- Exercise task: Turn the rows from the line containing "Instagram de l'artiste" up to and including the line containing "Mes ateliers (215, 2444)" into a numbered list, skipping any blank lines. Include only those rows.

# Start of Available data

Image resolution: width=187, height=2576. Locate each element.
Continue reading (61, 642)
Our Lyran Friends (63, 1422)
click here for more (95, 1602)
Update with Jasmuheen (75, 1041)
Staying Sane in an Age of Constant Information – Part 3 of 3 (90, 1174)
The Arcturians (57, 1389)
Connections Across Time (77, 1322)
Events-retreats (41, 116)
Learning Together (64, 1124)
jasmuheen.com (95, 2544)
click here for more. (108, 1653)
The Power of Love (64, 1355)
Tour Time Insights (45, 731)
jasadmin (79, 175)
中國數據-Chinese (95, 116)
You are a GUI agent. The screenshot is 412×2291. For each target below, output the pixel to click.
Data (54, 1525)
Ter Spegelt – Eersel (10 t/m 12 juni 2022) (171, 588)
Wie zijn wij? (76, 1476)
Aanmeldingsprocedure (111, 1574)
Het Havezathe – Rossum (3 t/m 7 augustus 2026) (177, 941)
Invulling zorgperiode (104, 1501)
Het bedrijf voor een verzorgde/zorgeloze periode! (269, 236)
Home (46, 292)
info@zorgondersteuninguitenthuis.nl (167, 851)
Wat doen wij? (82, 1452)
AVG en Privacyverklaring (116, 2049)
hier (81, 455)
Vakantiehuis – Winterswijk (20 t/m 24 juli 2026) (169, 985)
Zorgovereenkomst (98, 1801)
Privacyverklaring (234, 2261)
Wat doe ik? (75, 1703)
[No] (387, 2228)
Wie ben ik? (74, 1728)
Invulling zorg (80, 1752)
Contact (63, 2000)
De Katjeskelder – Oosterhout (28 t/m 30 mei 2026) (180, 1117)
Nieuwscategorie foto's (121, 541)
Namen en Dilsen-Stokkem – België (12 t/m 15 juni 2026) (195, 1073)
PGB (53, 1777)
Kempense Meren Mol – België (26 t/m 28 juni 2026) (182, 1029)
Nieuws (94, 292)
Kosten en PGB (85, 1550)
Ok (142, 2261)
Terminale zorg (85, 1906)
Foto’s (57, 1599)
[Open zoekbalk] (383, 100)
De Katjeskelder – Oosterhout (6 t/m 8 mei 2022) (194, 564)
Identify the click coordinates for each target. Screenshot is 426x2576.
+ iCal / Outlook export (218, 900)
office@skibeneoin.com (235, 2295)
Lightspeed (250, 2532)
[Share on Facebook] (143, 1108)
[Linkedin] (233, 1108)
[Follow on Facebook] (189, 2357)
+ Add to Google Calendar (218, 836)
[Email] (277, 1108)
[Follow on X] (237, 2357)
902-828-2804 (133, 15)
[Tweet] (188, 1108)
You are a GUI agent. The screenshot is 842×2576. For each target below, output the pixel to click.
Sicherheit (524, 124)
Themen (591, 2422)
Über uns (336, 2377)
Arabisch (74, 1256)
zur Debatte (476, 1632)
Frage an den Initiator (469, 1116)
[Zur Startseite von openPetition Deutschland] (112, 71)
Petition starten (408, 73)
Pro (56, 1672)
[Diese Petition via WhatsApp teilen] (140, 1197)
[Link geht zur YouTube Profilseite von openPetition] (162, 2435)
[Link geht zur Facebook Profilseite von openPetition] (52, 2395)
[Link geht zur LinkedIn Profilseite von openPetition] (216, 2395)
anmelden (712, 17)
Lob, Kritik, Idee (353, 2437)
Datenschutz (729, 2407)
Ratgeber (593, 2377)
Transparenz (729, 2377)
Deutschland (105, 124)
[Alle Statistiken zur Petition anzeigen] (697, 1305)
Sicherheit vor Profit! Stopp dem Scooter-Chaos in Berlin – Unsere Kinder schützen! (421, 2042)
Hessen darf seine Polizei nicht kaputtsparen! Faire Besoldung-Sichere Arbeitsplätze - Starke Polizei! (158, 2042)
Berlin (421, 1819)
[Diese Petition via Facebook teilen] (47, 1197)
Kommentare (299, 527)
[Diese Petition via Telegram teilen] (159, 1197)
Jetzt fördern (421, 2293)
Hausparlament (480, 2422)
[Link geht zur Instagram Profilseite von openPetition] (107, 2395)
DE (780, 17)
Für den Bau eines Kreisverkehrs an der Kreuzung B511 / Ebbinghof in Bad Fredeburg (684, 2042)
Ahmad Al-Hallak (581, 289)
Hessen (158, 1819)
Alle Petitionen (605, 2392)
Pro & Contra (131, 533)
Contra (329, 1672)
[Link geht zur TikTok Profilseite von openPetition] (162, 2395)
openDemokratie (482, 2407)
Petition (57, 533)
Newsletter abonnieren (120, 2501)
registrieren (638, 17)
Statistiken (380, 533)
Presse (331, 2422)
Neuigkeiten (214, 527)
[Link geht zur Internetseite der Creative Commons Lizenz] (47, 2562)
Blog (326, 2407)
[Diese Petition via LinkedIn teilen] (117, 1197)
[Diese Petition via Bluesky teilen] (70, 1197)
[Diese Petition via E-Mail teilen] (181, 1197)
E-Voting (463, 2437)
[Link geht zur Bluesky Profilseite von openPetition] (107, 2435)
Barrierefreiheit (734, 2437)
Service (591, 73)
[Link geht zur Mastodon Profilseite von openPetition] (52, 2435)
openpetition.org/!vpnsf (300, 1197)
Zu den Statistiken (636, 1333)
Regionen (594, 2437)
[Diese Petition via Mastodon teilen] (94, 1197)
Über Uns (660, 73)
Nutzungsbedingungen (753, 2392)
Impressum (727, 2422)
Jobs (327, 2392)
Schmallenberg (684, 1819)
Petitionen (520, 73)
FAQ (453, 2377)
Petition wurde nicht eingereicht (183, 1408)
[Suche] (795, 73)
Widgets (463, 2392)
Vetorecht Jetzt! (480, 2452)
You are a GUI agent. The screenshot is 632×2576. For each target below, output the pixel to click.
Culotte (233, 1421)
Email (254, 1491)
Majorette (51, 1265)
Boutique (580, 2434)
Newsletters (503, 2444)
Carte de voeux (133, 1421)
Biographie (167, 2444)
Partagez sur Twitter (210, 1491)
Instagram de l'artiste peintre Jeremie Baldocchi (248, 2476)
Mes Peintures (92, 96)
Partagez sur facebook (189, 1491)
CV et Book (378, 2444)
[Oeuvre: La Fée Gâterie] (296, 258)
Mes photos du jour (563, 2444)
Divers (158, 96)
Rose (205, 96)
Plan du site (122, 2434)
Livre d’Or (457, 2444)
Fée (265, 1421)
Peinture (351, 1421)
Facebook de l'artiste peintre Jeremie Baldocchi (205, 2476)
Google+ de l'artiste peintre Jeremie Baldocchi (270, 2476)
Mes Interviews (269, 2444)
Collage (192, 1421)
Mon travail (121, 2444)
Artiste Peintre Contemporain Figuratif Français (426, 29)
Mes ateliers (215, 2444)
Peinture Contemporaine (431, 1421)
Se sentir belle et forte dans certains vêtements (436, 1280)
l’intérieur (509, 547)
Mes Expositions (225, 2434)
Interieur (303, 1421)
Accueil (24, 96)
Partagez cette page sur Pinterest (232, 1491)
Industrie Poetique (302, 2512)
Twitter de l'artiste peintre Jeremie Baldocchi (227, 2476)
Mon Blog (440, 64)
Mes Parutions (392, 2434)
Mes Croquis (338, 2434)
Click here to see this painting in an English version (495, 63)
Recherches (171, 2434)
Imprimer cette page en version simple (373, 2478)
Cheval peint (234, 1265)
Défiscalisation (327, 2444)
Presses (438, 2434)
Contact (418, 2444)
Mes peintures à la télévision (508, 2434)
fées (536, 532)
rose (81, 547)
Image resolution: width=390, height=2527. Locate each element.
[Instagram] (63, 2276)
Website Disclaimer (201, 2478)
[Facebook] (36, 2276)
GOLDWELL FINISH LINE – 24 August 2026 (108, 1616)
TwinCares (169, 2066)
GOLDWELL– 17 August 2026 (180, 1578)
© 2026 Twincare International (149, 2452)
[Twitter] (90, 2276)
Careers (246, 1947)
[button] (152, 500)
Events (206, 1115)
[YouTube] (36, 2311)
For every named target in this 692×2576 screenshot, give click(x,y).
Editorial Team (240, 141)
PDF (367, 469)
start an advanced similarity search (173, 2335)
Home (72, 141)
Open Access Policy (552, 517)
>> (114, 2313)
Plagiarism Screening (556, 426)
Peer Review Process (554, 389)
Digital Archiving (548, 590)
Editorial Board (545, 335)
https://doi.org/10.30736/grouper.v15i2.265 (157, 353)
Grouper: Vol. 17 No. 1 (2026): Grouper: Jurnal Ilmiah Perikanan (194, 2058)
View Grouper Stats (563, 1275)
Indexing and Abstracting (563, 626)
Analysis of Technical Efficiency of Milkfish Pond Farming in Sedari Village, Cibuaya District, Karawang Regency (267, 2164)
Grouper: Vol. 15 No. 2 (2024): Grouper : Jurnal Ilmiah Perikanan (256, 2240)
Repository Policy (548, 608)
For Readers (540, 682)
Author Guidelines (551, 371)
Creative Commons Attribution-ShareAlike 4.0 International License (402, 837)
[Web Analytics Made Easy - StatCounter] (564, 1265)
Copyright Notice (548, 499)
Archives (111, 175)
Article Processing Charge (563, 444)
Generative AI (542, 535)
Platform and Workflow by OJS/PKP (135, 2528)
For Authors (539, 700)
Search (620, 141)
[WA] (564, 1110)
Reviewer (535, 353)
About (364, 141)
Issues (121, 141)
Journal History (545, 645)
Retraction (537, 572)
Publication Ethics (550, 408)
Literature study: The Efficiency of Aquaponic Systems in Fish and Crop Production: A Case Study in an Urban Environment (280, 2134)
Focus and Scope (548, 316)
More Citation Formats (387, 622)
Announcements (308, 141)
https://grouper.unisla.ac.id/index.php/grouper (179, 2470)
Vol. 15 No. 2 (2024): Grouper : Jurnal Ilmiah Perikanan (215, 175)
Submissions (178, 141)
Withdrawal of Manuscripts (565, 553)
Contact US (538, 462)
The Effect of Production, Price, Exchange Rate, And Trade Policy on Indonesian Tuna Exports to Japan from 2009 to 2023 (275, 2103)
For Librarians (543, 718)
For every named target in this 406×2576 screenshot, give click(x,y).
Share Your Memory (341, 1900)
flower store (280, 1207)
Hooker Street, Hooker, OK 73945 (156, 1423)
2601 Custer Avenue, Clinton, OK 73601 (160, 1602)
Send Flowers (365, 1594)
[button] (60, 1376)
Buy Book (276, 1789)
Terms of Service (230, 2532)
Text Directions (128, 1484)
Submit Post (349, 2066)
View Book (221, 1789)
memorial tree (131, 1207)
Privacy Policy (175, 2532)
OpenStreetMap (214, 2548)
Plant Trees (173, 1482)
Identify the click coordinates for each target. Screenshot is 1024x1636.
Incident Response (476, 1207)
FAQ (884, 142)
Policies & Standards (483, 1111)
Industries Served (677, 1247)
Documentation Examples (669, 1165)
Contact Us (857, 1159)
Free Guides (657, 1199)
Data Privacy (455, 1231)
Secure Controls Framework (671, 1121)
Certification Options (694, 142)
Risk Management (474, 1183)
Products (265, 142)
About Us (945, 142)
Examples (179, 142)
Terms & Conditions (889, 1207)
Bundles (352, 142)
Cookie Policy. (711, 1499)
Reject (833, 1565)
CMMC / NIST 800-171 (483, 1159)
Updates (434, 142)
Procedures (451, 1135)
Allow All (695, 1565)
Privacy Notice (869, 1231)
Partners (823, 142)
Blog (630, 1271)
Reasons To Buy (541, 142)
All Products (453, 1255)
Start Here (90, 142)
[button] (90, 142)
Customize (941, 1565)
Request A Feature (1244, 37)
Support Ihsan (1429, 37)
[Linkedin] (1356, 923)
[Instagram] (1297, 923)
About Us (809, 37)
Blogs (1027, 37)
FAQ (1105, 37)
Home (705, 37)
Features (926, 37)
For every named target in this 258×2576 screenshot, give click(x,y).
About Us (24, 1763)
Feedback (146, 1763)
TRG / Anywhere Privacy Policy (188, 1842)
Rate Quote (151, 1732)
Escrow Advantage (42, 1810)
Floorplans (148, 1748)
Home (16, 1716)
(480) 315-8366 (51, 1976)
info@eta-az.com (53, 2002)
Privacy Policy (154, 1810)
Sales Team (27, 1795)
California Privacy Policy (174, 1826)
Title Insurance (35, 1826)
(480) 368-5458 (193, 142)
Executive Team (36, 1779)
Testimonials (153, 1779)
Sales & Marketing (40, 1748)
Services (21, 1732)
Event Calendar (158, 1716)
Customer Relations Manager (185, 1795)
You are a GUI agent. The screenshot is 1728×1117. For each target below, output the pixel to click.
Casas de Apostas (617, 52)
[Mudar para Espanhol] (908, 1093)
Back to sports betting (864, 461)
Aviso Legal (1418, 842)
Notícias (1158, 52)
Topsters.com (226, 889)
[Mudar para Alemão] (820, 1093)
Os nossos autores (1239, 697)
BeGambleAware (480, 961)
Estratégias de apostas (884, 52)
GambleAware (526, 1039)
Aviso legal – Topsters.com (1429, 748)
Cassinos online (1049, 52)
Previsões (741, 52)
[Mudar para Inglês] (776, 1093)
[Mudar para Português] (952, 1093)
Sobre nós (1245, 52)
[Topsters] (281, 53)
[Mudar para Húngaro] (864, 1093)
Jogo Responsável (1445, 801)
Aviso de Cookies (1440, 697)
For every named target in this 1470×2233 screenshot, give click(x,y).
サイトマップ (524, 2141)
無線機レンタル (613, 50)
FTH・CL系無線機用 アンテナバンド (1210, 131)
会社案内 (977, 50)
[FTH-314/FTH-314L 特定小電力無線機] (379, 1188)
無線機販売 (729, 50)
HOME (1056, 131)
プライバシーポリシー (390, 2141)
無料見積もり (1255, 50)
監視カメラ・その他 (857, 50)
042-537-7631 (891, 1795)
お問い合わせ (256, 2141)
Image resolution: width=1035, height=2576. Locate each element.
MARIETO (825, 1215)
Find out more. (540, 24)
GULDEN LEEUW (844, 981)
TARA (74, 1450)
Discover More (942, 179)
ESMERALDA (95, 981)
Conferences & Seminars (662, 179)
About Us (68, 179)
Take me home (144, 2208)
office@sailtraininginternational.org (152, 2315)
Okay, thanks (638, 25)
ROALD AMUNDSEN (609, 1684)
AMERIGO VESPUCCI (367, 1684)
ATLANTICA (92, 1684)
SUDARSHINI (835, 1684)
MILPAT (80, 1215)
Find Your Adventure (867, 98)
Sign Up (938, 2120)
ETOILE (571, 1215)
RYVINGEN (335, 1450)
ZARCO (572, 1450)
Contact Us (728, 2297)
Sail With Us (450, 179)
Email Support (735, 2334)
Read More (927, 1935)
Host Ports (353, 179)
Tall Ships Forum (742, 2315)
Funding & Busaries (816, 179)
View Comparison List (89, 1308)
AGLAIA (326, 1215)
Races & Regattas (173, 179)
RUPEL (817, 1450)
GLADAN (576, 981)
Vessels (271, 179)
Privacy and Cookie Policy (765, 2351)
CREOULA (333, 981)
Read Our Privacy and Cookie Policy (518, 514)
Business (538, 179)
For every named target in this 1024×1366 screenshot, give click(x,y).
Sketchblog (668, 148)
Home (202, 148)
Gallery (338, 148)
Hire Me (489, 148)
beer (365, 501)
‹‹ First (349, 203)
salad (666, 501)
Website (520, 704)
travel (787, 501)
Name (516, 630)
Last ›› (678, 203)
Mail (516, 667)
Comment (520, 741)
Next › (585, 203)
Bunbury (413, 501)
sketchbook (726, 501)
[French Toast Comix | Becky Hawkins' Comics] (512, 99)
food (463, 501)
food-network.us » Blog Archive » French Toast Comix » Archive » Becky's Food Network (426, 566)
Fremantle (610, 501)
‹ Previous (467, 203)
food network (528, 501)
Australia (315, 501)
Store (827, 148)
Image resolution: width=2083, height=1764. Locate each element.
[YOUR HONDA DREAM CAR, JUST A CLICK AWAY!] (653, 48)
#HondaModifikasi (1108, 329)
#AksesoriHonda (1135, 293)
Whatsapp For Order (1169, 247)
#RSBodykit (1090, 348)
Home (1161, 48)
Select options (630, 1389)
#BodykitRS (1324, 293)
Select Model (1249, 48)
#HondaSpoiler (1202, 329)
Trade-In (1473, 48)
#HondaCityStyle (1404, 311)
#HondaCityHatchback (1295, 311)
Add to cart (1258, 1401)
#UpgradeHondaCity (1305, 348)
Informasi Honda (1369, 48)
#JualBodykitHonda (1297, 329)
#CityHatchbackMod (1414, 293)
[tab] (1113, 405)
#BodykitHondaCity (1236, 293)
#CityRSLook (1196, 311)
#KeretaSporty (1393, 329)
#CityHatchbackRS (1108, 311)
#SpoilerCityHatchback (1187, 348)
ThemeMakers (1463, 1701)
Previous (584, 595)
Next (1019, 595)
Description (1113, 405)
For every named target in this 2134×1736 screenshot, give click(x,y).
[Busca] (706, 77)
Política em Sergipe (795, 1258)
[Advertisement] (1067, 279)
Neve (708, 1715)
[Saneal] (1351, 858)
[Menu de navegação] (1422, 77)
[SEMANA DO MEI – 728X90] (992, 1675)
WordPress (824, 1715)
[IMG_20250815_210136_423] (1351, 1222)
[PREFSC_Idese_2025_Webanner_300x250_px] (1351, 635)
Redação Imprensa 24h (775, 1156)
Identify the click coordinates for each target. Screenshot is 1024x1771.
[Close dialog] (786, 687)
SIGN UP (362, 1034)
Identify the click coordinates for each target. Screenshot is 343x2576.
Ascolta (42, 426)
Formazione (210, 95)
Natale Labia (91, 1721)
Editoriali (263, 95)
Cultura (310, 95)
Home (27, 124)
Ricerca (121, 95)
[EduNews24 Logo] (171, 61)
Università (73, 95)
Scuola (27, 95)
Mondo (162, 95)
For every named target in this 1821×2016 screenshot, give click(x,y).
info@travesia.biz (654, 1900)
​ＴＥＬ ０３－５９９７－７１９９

# End of Available data

- Solution for this task:
1. Instagram de l'artiste peintre Jeremie Baldocchi (248, 2476)
2. Mes Peintures (92, 96)
3. Partagez sur facebook (189, 1491)
4. CV et Book (378, 2444)
5. [Oeuvre: La Fée Gâterie] (296, 258)
6. Mes photos du jour (563, 2444)
7. Divers (158, 96)
8. Rose (205, 96)
9. Plan du site (122, 2434)
10. Livre d’Or (457, 2444)
11. Fée (265, 1421)
12. Peinture (351, 1421)
13. Facebook de l'artiste peintre Jeremie Baldocchi (205, 2476)
14. Google+ de l'artiste peintre Jeremie Baldocchi (270, 2476)
15. Mes Interviews (269, 2444)
16. Collage (192, 1421)
17. Mon travail (121, 2444)
18. Artiste Peintre Contemporain Figuratif Français (426, 29)
19. Mes ateliers (215, 2444)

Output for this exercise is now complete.